Copy the records below verbatim, line for line, omitting the pictures from your reproduction.

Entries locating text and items
— START —

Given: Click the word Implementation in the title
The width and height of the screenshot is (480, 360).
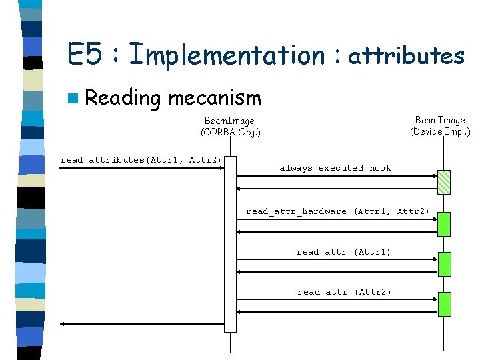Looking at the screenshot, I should click(226, 55).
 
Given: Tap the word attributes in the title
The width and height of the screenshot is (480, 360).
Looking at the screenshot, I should click(406, 55).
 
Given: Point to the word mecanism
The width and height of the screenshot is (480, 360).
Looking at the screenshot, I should click(214, 98).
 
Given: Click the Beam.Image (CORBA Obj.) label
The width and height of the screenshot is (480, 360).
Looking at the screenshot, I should click(230, 126).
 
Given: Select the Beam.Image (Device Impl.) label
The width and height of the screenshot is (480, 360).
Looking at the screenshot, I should click(440, 125).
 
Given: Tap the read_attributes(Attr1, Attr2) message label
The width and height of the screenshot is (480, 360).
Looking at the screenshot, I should click(141, 160).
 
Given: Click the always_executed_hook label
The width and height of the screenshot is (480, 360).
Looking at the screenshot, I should click(335, 168).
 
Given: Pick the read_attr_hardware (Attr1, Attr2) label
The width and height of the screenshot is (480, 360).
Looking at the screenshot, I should click(337, 211).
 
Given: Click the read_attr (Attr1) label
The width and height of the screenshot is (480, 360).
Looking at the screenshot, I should click(343, 252).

— END —

Full solution:
Given: Click the word Implementation in the title
The width and height of the screenshot is (480, 360).
Looking at the screenshot, I should click(226, 55).
 
Given: Tap the word attributes in the title
The width and height of the screenshot is (480, 360).
Looking at the screenshot, I should click(406, 55).
 
Given: Point to the word mecanism
The width and height of the screenshot is (480, 360).
Looking at the screenshot, I should click(214, 98).
 
Given: Click the Beam.Image (CORBA Obj.) label
The width and height of the screenshot is (480, 360).
Looking at the screenshot, I should click(230, 126).
 
Given: Select the Beam.Image (Device Impl.) label
The width and height of the screenshot is (480, 360).
Looking at the screenshot, I should click(440, 125).
 
Given: Tap the read_attributes(Attr1, Attr2) message label
The width and height of the screenshot is (480, 360).
Looking at the screenshot, I should click(141, 160).
 
Given: Click the always_executed_hook label
The width and height of the screenshot is (480, 360).
Looking at the screenshot, I should click(335, 168).
 
Given: Pick the read_attr_hardware (Attr1, Attr2) label
The width and height of the screenshot is (480, 360).
Looking at the screenshot, I should click(337, 211).
 
Given: Click the read_attr (Attr1) label
The width and height of the screenshot is (480, 360).
Looking at the screenshot, I should click(343, 252).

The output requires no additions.